Fedora and fallback DNS servers
Fedora and fallback DNS servers
Posted Feb 25, 2021 21:49 UTC (Thu) by NYKevin (subscriber, #129325)In reply to: Fedora and fallback DNS servers by madscientist
Parent article: Fedora and fallback DNS servers
To the best of my understanding, most of those things use mDNS, or mDNS-like-technologies, which is completely independent of "real" DNS.
(Basically, devices regularly send broadcast packets that say "Hi, my name is..." and everything that cares listens for those packets. It's kind of horrible, but it has the advantage of nearly always working, no matter how incompetently the network is administered. It does not involve the use of real DNS on port 53 at all, and can't be broken by an invalid DNS configuration or other such nonsense.)
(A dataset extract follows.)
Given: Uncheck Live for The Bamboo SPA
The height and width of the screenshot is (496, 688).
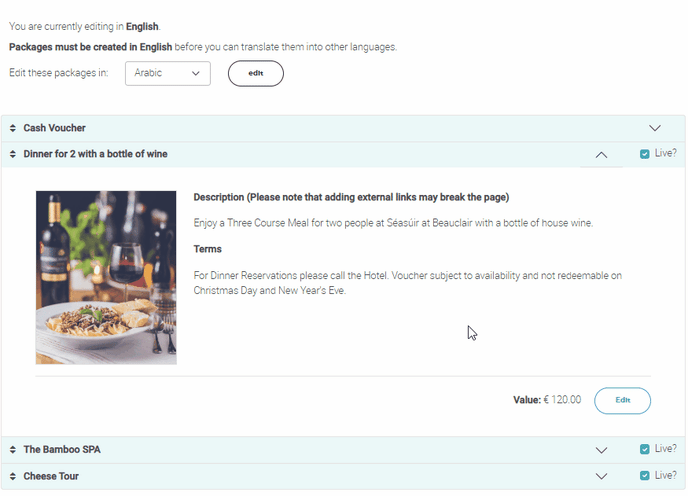Looking at the screenshot, I should [x=645, y=450].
> It cannot be that hard to create a troubleshooting tool that clearly shows which DNS servers you have configured, whether they are responding or not, and asks the user to choose one of a few different options to resolve it. It should be possible to easily explain the DNS server info: if the server IP is on the local LAN you know that's a DNS server being provided by your local router for example. If you have multiple routes (for VPN split tunneling) you can map the DNS server to one of them, and show which ones are associated with which VPN. One of the options for a solution surely would be "use default public DNS servers". And when that option is chosen the ramifications of that MUST be made clear in simple English, so people understand that when they choose this option they won't be able to see their local hosts, or if they're using VPN to get to work they won't be able to see their internal corporate hosts.
The thing I think you are missing is that non-technical users don't want to understand the problem at all. They want to go on Facebook. That's all they ever wanted to do. They don't want to learn something, they don't want to figure out why it's broken, they just want to go on Facebook.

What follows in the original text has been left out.